(Source records begins)

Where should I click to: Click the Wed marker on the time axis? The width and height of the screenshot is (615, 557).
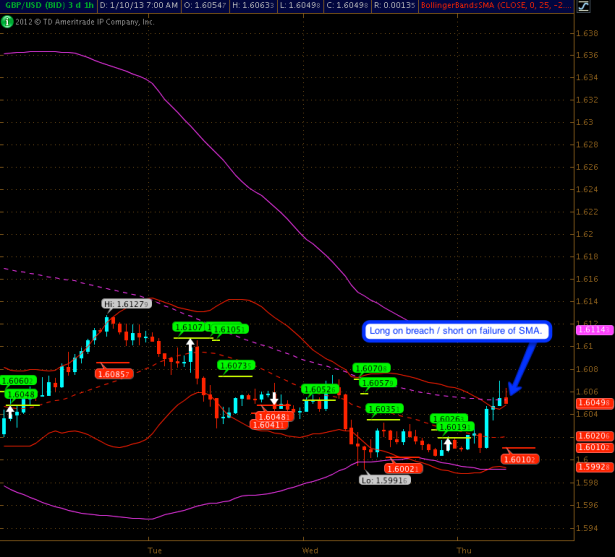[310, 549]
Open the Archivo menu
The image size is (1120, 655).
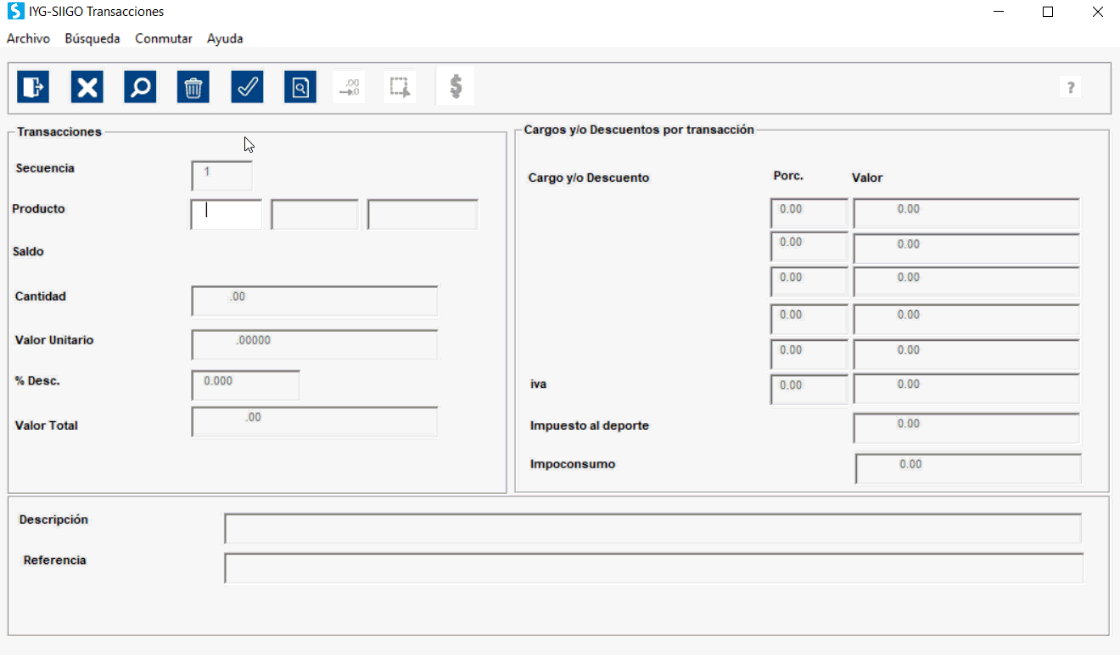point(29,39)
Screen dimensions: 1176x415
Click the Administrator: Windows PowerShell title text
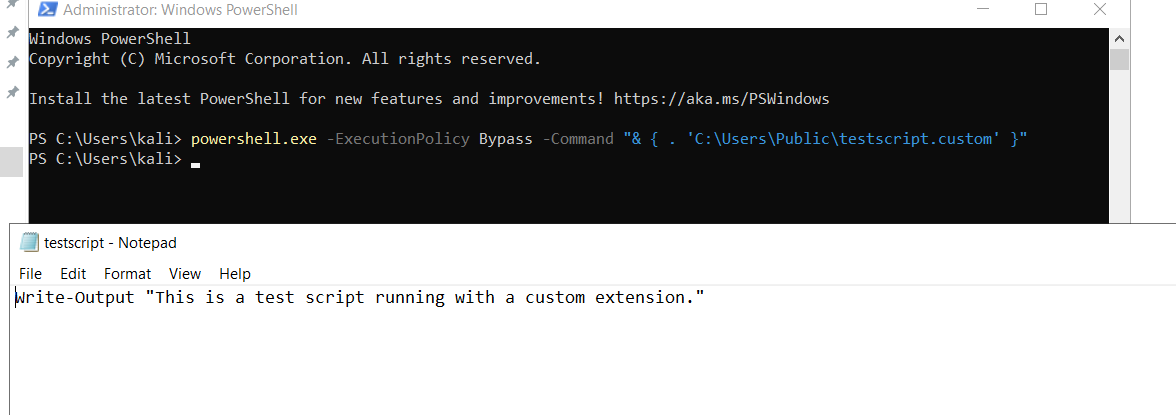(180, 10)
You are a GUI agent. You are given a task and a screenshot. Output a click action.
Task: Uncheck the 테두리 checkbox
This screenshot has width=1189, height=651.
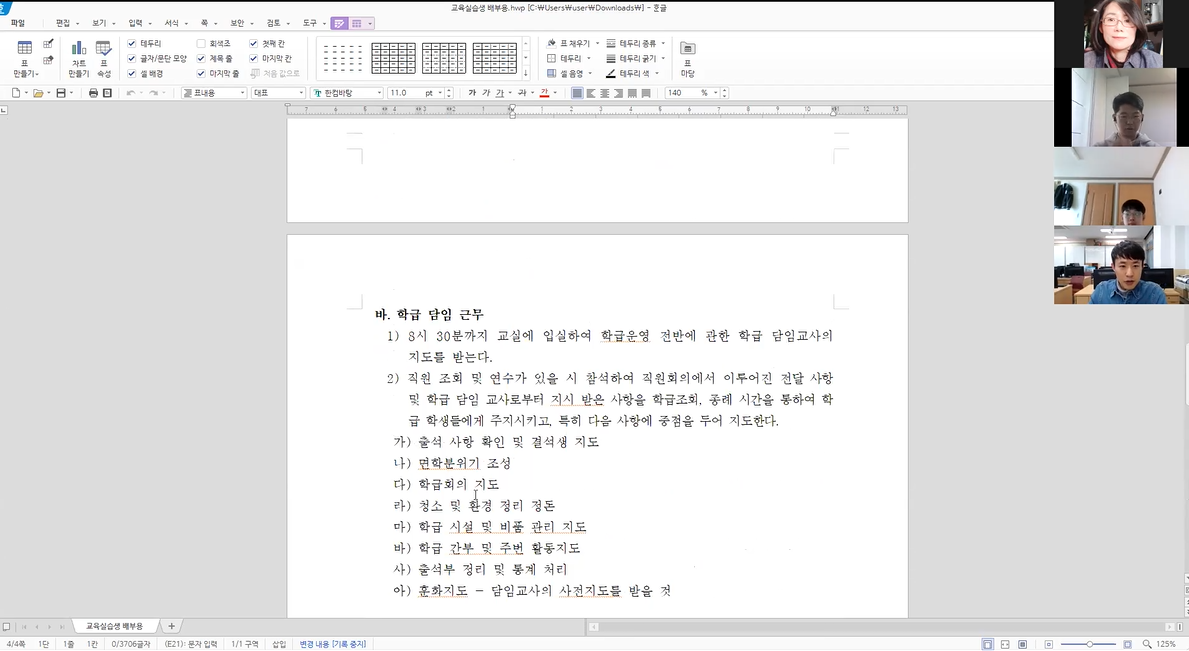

(Source records ends)

Where the line containing "The image size is (1120, 655)." appears, begin copying there and continue exactly through the final line of the records; both end lines belong in the copy, pictures do not.

**Solution for this exercise**
The image size is (1120, 655).
point(29,39)
Screen dimensions: 1176x415
Click the Administrator: Windows PowerShell title text
(180, 10)
You are a GUI agent. You are given a task and a screenshot. Output a click action.
Task: Uncheck the 테두리 checkbox
This screenshot has width=1189, height=651.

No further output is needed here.